Caroline Kennedy and her husband have quietly upended their lives since the death of their daughter, moving in with their son-in-law and taking on a daily role in raising his two toddlers.
Tatiana Schlossberg, an environmental journalist and author, died in December 2025 at 35 after battling acute myeloid leukemia, leaving behind a 4-year-old son, Edwin, and a 2-year-old daughter, Josephine, in the care of her husband, Dr. George Moran. Now Caroline, 68, and her husband, Ed Schlossberg, 80, have moved into the same apartment as Moran to help care for the children full-time, according to Tatiana’s brother, Jack Schlossberg, who spoke to People magazine.
“My parents are grandparents, but they’re really playing the role of new parents right now,” Jack, 33, said. “They live with my niece and nephew and take care of them every single day. They’re really taking everything in stride, but really taking care of the kids.”

“Most people don’t realize that they are really acting as new parents right now, and they’re all living in the same apartment,” he added.
In a devastating essay published in The New Yorker roughly a month before she died, Tatiana wrote about learning she had roughly a year to live. “My first thought was that my kids, whose faces live permanently on the inside of my eyelids, wouldn’t remember me,” she wrote. “My son might have a few memories, but he’ll probably start confusing them with pictures he sees or stories he hears.”
Of her daughter, she wrote, “I was gone for almost half of her first year of life.

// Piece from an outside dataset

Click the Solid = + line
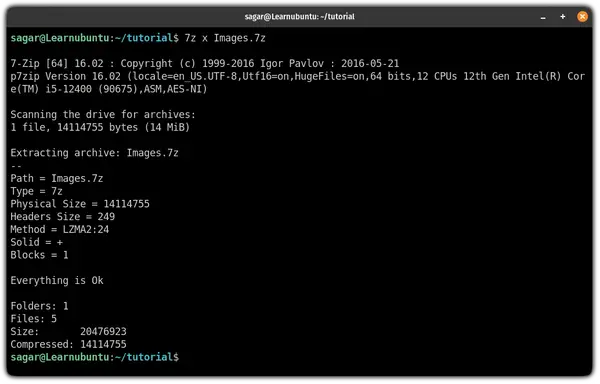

I don’t know who, really, she thinks I am, and whether she will feel or remember, when I am gone, that I am her mother.”
In the same essay, Tatiana paid tribute to her husband, whom she had met at Yale and married in 2017. “He talked to all the doctors and insurance people that I didn’t want to talk to; he slept on the floor of the hospital; he didn’t get mad when I was raging on steroids and yelled at him that I did not like Schweppes ginger ale, only Canada Dry,” she wrote, describing him as “perfect” and saying she felt “so cheated and so sad that I don’t get to keep living the wonderful life I had with this kind, funny, handsome genius I managed to find.”

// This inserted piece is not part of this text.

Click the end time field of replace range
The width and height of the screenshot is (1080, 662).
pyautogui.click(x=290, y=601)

The essay also took sharp aim at her cousin Robert F. Kennedy Jr., whom she accused of harming the country through his attacks on the U.S. public health system and his alliance with President Donald Trump.
Tatiana disclosed in the piece that even during her treatments, her parents, Jack, and her older sister Rose had been “raising my children”—and lamented that her death would be yet another tragedy the Kennedy family would have to endure.
Jack Schlossberg, the youngest of Caroline’s three children, launched a congressional campaign shortly before his sister’s death, citing her as an inspiration. He is running for New York’s 12th congressional District to fill the seat held for decades by Representative Jerry Nadler. He has also made headlines for separate reasons, telling SiriusXM host Andy Cohen, when asked about Madonna’s claim that their late uncle John F. Kennedy Jr. was the best sex of her life, “I’m running for office. All I can say is that I bet she was right.”